Wang Yi sostuvo un encuentro aquí con el canciller Bruno Rodríguez, enviado especial del Partido Comunista (PCC) y Gobierno cubano.
«En la actualidad, la situación en América Latina está experimentando cambios complejos y profundos», dijo el jefe diplomático chino y reafirmó la oposición resuelta de Beijing a «la injusta injerencia de fuerzas externas en los asuntos de Cuba».
También enfatizó que China se opone firmemente a cualquier privación del derecho del pueblo cubano a la autodeterminación y el desarrollo.
Wang Yi dijo que el gigante asiático es un defensor de la justicia como parte de la diplomacia china.

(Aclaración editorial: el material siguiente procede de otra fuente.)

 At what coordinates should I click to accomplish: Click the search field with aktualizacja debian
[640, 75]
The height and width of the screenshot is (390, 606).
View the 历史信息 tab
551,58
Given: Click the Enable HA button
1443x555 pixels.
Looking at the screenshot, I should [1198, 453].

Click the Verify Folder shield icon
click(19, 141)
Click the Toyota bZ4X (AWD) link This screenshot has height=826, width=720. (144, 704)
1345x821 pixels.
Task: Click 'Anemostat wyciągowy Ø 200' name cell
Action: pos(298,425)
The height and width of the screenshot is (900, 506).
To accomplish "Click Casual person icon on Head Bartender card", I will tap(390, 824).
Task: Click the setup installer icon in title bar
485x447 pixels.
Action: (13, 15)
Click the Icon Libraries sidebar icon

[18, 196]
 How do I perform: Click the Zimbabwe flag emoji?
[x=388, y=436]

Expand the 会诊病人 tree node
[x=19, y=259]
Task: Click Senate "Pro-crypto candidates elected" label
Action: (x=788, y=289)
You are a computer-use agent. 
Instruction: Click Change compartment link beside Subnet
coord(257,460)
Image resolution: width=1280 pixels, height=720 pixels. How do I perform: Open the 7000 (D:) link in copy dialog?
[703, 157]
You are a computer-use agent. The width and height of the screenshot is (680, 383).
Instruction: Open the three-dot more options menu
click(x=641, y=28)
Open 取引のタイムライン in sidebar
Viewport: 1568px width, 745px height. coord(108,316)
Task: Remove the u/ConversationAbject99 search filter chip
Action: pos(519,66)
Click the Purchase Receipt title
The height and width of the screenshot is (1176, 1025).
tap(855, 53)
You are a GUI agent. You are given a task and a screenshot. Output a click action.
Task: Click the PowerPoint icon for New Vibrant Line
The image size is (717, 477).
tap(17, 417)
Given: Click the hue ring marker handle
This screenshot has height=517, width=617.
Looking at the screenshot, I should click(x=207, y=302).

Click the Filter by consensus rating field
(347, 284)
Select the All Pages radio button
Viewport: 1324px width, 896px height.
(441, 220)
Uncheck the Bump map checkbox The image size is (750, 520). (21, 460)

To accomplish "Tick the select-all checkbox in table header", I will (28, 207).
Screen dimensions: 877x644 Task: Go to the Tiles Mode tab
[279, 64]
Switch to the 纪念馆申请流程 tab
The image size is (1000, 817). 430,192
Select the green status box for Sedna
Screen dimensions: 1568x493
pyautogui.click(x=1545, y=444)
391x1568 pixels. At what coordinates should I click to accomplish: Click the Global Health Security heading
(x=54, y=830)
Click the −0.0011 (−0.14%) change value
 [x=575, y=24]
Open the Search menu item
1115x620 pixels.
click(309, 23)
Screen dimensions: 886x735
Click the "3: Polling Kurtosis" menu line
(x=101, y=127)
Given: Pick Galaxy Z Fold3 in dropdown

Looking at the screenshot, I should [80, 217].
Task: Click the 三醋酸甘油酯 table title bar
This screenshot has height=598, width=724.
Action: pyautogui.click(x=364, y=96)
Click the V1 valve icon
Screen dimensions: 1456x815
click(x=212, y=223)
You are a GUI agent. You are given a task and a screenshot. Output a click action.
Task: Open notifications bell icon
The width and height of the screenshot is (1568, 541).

«Concedemos gran importancia y nos tomamos muy en serio las legítimas aspiraciones de nuestros amigos cubanos. Nos mantenemos unidos a Cuba para seguir consolidando y desarrollando nuestras relaciones de amistad», apuntó.
Wang Yi exaltó la tenaz lucha y el valor del pueblo cubano en su desafío ante la opresión, así como el respeto internacional ganado por la isla.
Por su parte, el canciller cubano destacó que China socialista se afianza como un baluarte de la paz y el multilateralismo y representa un factor de estabilidad, balance y oportunidad a nivel global.
Enfatizó que este país asiático «es una esperanza para el Sur Global, en particular para América Latina y el Caribe, como un gran país abierto e inclusivo que tiene la voluntad de compartir las oportunidades que brinda su extraordinario desarrollo».
Rodríguez subrayó el honor que representa para Cuba ser el primer país del hemisferio occidental en establecer vínculos con China y el primero también en establecer una comunidad de futuro compartido en el orden bilateral.
También señaló que los consensos de alto nivel son el eje estratégico fundamental para el desarrollo de las relaciones bilaterales, que han permitido «un reforzamiento de la comunicación estratégica, una orientación política y un impulso notable a la agenda bilateral y a la búsqueda de soluciones conjuntas y viables».